## TASK INSTRUCTIONS
The word to look for is "computer". Report every line of the entries below that has it.

## RAW DATA
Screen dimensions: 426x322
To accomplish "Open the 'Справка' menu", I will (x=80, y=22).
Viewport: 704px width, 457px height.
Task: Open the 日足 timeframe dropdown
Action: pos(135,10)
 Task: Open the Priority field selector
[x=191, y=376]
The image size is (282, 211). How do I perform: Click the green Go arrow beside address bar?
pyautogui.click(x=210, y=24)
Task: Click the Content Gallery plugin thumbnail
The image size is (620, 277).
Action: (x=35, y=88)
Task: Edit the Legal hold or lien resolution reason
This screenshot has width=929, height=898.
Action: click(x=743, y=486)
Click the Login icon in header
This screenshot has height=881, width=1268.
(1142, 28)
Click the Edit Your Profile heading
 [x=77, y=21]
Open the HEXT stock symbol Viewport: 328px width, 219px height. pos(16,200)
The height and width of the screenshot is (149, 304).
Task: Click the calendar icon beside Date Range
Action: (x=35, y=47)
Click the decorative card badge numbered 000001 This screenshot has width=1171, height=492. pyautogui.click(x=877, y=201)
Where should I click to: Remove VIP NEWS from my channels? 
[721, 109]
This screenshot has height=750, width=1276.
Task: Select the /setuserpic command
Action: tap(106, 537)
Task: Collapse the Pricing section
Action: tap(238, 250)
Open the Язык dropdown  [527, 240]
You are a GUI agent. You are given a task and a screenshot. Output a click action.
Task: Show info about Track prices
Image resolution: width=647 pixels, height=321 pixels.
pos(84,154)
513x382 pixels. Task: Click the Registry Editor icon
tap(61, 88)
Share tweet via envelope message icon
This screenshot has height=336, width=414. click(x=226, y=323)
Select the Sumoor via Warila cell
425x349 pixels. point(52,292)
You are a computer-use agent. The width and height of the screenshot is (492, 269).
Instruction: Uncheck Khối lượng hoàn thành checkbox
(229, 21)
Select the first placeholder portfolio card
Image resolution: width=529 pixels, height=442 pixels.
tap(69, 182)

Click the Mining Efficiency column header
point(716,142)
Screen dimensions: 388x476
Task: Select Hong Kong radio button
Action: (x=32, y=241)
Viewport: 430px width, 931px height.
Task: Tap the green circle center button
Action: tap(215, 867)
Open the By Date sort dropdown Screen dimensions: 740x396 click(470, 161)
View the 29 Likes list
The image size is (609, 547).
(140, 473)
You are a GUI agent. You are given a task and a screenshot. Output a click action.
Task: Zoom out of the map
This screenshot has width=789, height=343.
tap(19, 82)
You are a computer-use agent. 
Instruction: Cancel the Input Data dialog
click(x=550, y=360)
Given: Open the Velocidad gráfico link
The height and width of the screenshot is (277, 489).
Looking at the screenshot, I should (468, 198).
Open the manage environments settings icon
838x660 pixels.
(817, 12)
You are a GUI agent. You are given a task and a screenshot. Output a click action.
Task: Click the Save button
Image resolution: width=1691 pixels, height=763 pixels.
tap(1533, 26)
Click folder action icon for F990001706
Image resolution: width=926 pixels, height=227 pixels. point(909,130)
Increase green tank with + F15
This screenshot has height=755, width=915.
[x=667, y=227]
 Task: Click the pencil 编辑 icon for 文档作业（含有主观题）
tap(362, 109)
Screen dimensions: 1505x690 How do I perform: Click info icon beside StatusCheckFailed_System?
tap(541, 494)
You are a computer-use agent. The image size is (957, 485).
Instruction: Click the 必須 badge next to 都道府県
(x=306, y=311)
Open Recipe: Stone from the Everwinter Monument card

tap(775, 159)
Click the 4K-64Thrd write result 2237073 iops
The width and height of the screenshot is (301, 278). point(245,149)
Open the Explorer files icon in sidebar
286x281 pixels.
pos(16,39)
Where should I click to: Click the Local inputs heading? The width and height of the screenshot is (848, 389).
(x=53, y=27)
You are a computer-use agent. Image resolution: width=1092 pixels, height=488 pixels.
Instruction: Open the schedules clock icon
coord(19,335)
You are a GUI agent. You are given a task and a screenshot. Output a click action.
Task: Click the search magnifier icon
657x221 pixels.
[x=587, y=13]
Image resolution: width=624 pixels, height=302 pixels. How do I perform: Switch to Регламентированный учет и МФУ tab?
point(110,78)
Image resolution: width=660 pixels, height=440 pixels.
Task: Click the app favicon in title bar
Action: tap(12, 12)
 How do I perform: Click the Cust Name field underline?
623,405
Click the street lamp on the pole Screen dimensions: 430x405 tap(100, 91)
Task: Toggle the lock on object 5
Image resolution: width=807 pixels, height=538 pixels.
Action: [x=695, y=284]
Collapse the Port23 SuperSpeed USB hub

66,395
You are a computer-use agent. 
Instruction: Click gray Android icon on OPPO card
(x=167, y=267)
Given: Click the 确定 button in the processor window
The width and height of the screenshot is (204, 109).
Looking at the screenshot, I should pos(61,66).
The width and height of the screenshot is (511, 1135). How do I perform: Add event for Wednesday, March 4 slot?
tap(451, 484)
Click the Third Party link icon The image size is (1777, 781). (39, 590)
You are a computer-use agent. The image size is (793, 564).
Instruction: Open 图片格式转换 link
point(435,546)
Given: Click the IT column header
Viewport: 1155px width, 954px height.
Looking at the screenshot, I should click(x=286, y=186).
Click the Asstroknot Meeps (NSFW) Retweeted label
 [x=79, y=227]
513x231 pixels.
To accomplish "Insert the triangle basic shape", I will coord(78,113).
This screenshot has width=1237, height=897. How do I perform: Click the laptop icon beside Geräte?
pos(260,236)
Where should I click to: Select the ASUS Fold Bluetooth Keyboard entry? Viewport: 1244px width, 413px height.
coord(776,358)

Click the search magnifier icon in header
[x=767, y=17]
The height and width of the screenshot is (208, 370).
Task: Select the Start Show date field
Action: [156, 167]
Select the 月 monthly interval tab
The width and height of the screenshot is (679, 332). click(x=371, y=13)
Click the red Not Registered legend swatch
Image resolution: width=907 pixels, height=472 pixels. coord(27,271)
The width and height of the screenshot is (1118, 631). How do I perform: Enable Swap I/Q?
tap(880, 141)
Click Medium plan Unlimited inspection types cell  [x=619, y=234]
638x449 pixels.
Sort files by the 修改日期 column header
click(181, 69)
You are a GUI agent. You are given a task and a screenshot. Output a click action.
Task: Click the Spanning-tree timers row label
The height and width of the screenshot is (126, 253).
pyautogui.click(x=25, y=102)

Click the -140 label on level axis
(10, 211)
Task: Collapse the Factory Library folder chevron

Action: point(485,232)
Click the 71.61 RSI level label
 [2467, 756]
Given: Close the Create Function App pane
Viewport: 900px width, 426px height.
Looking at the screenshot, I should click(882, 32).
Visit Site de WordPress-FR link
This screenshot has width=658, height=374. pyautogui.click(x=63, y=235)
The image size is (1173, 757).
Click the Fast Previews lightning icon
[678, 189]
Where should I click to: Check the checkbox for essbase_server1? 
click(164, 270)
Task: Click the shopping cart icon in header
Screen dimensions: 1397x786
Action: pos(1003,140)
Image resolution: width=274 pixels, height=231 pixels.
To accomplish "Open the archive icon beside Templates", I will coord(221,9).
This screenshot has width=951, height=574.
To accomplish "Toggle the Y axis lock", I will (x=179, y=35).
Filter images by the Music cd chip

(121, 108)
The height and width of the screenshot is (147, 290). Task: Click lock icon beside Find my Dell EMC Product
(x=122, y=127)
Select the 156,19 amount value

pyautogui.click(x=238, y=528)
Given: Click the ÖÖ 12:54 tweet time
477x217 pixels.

## ANSWER AREA
You are a computer-use agent. The width and height of the screenshot is (492, 269).
You are a computer-use agent. 
You are a computer-use agent. The image size is (957, 485).
You are a computer-use agent. Image resolution: width=1092 pixels, height=488 pixels.
You are a computer-use agent. 
You are a computer-use agent. The image size is (793, 564).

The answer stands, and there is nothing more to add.